Organisms may react to environmental inputs through phenotypic plasticity (Burggren, 2018; Sultan, 2015). Plasticity is heritable and appears to evolve through natural selection (Forsman, 2015; Scheiner & Lyman, 1989). The modification of an organism by the environment is often hypothesized to be responsible for allowing organisms to adjust to changing environmental conditions through improving organismal function and fitness (Kelly, Panhuis, & Stoehr, 2012; Nunney, 2016; Nunney & Cheung, 1997). When environmental conditions change over short time scales, individuals can exhibit continuous and reversible phenotypic transformations (Piersma & Drent, 2003). During the early ontogeny, organisms are highly sensitive to environmental cues (Burggren & Mueller, 2015; Saxon et al., 2018; Spicer, Rundle, & Tills, 2011). Thus, developmental conditions can induce modifications in phenotype and potentially lead to irreversible changes (Burggren, 2018; Cooper, Tharp, Jernberg, & Angilletta, 2012; Dufty, Clobert, & Møller, 2002). In that sense, Cavieres et al. (2017) studying the putative effects of early life experience on physiological plasticity, reported an ontogenetic dependence of plastic response in rodents. That is, environmental conditions experienced during the development determined the ability to modify the phenotype during adulthood (see Weinig and Delph (2001)). Moreover, the plastic response is a property of the trait, not the individual and may be constrained by the costs of maintenance and production of plastic structures (DeWitt, Sih, & Wilson, 1998; Gilbert & Epel, 2008; Pigliucci, 2001; Sultan, 2015).

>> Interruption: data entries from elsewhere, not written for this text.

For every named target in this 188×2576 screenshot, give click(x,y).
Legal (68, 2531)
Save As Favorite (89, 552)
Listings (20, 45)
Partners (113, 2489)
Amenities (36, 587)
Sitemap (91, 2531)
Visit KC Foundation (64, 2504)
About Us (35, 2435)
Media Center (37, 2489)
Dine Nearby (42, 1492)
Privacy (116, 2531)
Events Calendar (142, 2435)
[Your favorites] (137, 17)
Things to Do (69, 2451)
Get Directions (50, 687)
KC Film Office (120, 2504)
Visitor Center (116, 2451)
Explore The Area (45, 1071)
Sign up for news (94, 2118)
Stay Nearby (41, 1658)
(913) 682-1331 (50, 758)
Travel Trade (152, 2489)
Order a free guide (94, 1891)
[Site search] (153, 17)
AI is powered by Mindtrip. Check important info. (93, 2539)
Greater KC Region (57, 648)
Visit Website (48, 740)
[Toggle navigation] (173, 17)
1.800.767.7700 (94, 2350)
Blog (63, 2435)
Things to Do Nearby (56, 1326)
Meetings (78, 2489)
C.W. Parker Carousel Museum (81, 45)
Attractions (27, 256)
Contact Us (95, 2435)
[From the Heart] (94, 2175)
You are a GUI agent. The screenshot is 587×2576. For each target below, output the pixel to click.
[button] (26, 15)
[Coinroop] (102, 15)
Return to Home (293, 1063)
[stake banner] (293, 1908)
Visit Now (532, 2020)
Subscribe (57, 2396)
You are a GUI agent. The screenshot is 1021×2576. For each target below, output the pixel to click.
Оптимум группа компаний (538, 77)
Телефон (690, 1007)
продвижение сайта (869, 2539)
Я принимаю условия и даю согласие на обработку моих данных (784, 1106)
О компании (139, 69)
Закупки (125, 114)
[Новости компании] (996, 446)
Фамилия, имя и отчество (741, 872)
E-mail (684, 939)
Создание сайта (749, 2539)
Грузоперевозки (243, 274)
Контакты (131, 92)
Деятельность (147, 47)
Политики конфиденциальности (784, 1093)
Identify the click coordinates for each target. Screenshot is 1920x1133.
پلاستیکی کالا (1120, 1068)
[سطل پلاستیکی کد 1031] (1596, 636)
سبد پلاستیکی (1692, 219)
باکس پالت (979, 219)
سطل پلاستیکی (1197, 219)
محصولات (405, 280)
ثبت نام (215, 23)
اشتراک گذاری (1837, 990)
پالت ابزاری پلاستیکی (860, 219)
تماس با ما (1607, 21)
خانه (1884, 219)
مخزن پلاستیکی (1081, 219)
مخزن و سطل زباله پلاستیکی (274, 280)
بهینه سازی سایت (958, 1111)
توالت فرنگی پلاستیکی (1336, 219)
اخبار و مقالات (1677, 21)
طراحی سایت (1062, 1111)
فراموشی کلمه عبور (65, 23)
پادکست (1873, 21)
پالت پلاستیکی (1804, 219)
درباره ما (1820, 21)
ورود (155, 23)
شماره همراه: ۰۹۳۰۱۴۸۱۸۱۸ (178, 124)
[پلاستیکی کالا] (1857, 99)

Phenotypic changes in early ontogeny have long‐term implications on an organism's performance (Jablonka & Raz, 2009; Mousseau & Dingle, 1991), and may persist over generations despite a lack of alterations in gene sequences (Badyaev & Uller, 2009; Ho & Burggren, 2010). The transgenerational transfer also called parental effects (Badyaev & Uller, 2009), transgenerational plasticity (Marshall & Uller, 2007) and transgenerational memory (Molinier, Ries, Zipfel, & Hohn, 2006) is used to describe the transmission of traits, factors, and/or information that induces phenotypic changes from one generation to the next (Ho & Burggren, 2010). Such effects could enable offspring receive information early during the development and modify the phenotype adaptatively according to parental information to best respond to their environment (Engqvist & Reinhold, 2016; Klosin, Casas, Hidalgo‐Carcedo, Vavouri, & Lehner, 2017; Mousseau & Fox, 1998; Salinas, Brown, Mangel, & Munch, 2013; Schmalhausen, 1938; Young & Badyaev, 2007). For instance, Rodríguez‐Romero, Jarrold, Massamba‐N'Siala, Spicer, and Calosi (2016) reported that transgenerational plasticity drove the increase of reproductive output in the marine polychaete Ophryotrocha labronica after three generations under low pCO2 conditions. Also, Crill, Huey, and Gilchrist (1996) have found that the ambient temperature experienced by parents influences heat tolerance in the fruit fly D. melanogaster. Thus, transgenerational transfer appears as a valuable source of variation between individuals, influencing short‐term selection and the evolutionary trajectory of a population (Bonduriansky, Crean, & Day, 2012; Mousseau & Dingle, 1991; Rodríguez‐Romero et al., 2016; Young & Badyaev, 2007). Overall, the transgenerational transfer may depend on the physiological status of parents, duration of exposure, and environmental signal (Burggren, 2014; Donelson, Wong, Booth, & Munday, 2016).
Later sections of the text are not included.